J’ai dit le « personnage aujourd’hui est sympathique » l’adolescent de 15 ans, lui, a commis une erreur.
Dans votre programme, vous voulez que le territoire Provence-Alpes-Côte d’Azur devienne une « région-bouclier », qu’est-ce que vous entendez par là ?
On propose quatre choses en lien avec les compétences de la Région. Aujourd’hui, la police ferroviaire dépasse à peine 100 personnes, nous voulons la porter à 500 à la fin du mandat, car au prorata de la population, ça nous mettrait au même niveau que l’Île-de-France. Nous recruterons 60 agents chaque année à partir de 2022. Coût de l’opération : 3,5 millions d’euros.
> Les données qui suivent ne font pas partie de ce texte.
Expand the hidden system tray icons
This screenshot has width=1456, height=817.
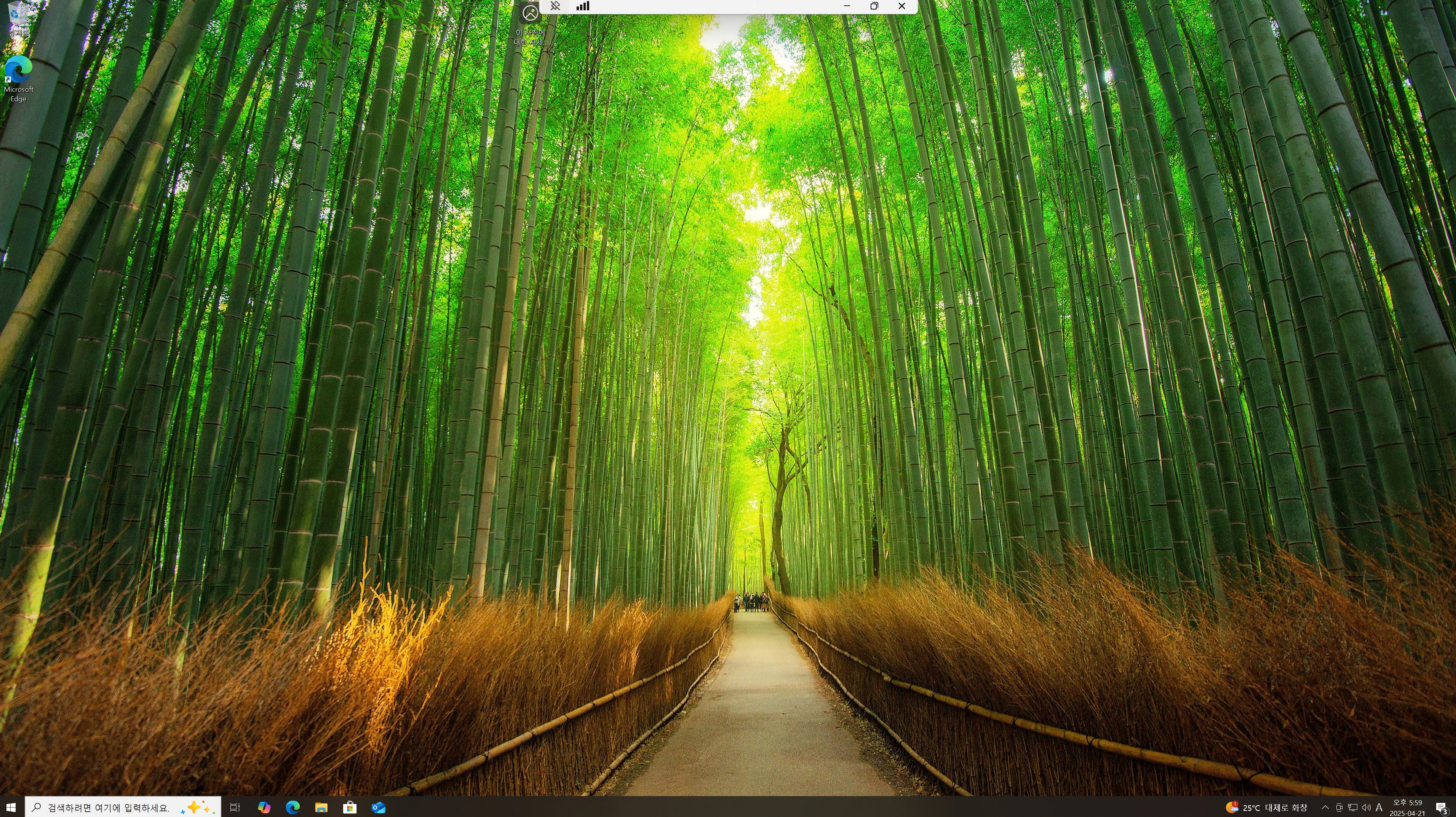point(1325,807)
Je persiste à dire qu’il y a eu une hausse de +72% des actes d’incivilités dans les trains et les gares entre 2016 et 2019 selon les chiffres du Figaro et de la SNCF.
Ensuite, ce qu’on veut dans les lycées, ce sont de vrais agents de sécurité quand il y a des problèmes de violence. On veut une véritable aide aux communes quand elles investissent dans la sécurité. C’est-à-dire qu’à chaque fois qu’une commune mettra un euro on rajoutera un euro en investissement.
Christian Estrosi dénonce le fait que vous souhaitez consacrer 1,2 milliard par an pour la police dans les communes. C’est déjà ce que consacrent les communes pour leur police, sans compter que le budget total de la région est de 2 milliards…
On n’a jamais dit qu’on allait payer les policiers municipaux. C’est en investissement. On consacrera chaque année une enveloppe de 20 millions d’euros pour de l’équipement, de la vidéosurveillance. On veut aussi créer un certain nombre de logements refuges pour femmes pour protéger celles qui sont victimes de violences.
Dans votre plan de relance baptisé « vaillants », vous évoquez les emplois de demain. Quels sont-ils pour vous ?
Il y a un certain nombre d’emplois dans cette région qui ne sont pas pourvus. Aujourd’hui, il y a des professions entières qui cherchent du personnel qualifié. Je sors d’un rendez-vous avec les professionnels de la restauration qui ont besoin de personnel formé alors qu’à l’heure actuelle il y a une véritable pénurie.
Ça s’explique aussi par la crise sanitaire, avec la fermeture des hôtels-restaurants et des réorientations vers d’autres professions, non ?
Il faut des formations professionnelles dirigées vers les métiers en tension en lien avec les organisations professionnelles de ces métiers. Dans notre projet, par exemple, nous envisageons la création d’un lycée de la mer, logiquement dans le Var, parce que nous sommes dans une région maritime et ça fait partie des métiers de demain. C’est paradoxal que pour certains métiers de la pêche, il faille aller se former en Occitanie, et les métiers de la plaisance, sport nautique, réparation de matériel… avec des manques de personnel.
Votre programme comporte-t-il un volet écologique ? Quel en est l’axe principal ?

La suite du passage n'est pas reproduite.